YOUR INSTRUCTIONS: Extend the article on how therapy can strain a relationship, beginning right after its last paragraph.

EXCERPT TO READ:
----------------------------------------
When therapy threatens a relationship
BY SYDELL S. SLOAN, M.A.
We all know that men and women think differently and have different values. Thanks to John Grey’s “Venus and Mars” books, information regarding the cultural and genetic differences between the sexes has been made readily available.
For men, who are the hunters and providers, the world consists of sets of problems that can be solved when addressed rationally and acted upon in a timely fashion. They are motivated toward “fixing,” things, situations, or feelings. A man will tell his wife not to worry, that he will “take care of it.”
For women, the world is made up of feelings and they want to know why they feel as they do, what those feelings mean and above all, they want to talk about their feelings. In addition, they want to know what their partners are feeling and thinking. The woman asks, “Why do you say that?” or “Why do you feel that way?”
A woman in therapy further polarizes the male-female roles. When a woman comes home from therapy, where she has been talking about her feelings to someone who listens, and asks her partner, “How do you feel about us?” or “Let’s talk about us!” her partner usually withdraws in discomfort. He is not comfortable talking about his feelings and he generally does not know what those feelings are. He feels she is parroting her therapist when he hears, “You really are a needy person,” or “I’ve been an enabler throughout our relationship.”
An even more serious situation occurs when a man in therapy, who has never shared his feelings with his partner, is able to open up and share his innermost thoughts and feelings with his therapist. His partner feels shut out and resentful. Of course, he is able to do this because with his therapist, he is in a judgment free, non-critical environment. If he shared the same feelings with his partner, she would be likely to challenge them, criticize them, or contradict them.
----------------------------------------
SUPPLIED MATERIAL:
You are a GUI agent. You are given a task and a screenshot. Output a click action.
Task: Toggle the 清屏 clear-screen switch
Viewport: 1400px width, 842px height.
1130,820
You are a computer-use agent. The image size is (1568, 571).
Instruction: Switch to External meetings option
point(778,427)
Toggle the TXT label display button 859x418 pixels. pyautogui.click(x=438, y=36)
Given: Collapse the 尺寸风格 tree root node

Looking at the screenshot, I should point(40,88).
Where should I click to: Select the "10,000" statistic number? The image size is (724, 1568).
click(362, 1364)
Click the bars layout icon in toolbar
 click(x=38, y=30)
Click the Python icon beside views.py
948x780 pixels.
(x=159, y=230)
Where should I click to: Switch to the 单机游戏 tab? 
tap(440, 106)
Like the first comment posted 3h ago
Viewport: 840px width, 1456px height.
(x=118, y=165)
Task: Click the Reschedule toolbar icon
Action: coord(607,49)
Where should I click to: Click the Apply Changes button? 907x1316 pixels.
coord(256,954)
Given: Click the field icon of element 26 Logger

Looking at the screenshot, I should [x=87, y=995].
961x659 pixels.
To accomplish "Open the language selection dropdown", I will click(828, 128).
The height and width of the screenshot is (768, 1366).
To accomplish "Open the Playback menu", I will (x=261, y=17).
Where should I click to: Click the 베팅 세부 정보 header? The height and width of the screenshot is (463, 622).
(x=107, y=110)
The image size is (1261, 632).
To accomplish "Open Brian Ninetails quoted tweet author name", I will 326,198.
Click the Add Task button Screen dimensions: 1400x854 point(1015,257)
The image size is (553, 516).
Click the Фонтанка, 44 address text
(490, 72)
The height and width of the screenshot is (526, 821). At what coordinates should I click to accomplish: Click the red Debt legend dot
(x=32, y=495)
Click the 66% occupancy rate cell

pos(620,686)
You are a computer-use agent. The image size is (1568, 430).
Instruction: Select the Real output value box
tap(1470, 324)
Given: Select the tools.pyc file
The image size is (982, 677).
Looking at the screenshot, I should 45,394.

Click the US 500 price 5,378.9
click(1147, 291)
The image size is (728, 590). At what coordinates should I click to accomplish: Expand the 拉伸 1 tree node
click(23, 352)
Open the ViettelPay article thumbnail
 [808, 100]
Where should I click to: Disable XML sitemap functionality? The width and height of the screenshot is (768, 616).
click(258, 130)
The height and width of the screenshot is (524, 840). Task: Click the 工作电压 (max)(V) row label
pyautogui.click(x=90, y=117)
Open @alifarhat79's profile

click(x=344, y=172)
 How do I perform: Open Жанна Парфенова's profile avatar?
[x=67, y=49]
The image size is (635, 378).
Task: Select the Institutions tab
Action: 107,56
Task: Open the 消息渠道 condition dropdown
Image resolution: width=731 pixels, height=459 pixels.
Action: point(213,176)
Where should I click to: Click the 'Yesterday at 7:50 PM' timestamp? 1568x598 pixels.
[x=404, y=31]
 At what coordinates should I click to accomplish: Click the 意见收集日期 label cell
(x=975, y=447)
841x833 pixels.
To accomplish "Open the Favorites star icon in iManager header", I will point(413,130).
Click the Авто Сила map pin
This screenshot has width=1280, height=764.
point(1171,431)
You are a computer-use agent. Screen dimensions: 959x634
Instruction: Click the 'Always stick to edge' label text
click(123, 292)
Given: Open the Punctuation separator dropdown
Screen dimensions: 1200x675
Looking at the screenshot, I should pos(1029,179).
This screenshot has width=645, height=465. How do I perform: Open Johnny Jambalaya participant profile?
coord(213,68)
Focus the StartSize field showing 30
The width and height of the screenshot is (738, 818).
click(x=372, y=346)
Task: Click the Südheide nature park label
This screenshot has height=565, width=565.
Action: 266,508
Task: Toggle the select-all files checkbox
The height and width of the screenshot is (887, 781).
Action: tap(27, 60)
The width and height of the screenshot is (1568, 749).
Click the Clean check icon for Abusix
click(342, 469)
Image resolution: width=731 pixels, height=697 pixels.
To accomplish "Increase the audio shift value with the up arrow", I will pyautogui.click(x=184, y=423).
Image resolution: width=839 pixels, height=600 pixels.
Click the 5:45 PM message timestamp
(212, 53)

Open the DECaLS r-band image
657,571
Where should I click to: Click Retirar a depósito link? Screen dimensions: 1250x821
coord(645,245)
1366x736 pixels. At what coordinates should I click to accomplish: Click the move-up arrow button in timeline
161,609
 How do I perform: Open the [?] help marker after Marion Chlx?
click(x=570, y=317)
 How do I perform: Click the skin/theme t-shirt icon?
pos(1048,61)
----------------------------------------
EXPECTED ANSWER:
In each case, the person not in therapy, grows to resent the therapist who seems to be a third party in their lives, one who has a greater influence on his or her partner’s thoughts, actions, and attitudes than he or she does. Further complications arise, when the person in therapy expresses his or her own thoughts as if they were coming from the therapist’s mouth, saying “So and So says,” when he or she is really stating his or her own thoughts. The person in therapy uses this device as a manipulation to give greater weight and credibility to his or her own ideas.
When a client of mine, male or female, talks about his or her partner’s antipathy or outright hostility to the therapy because he or she feels threatened by it and feels excluded from the process, I usually suggest inviting the partner to join some of the sessions. With me present, the one in therapy can no longer attribute his or her words to me. When the partner has an opportunity to hear things at first hand, the entire process becomes demystified and both parties can benefit.
— Sydell S. Sloan, a family therapist, marriage counselor, and divorce mediator has a private practice in Bayside and Manhattan.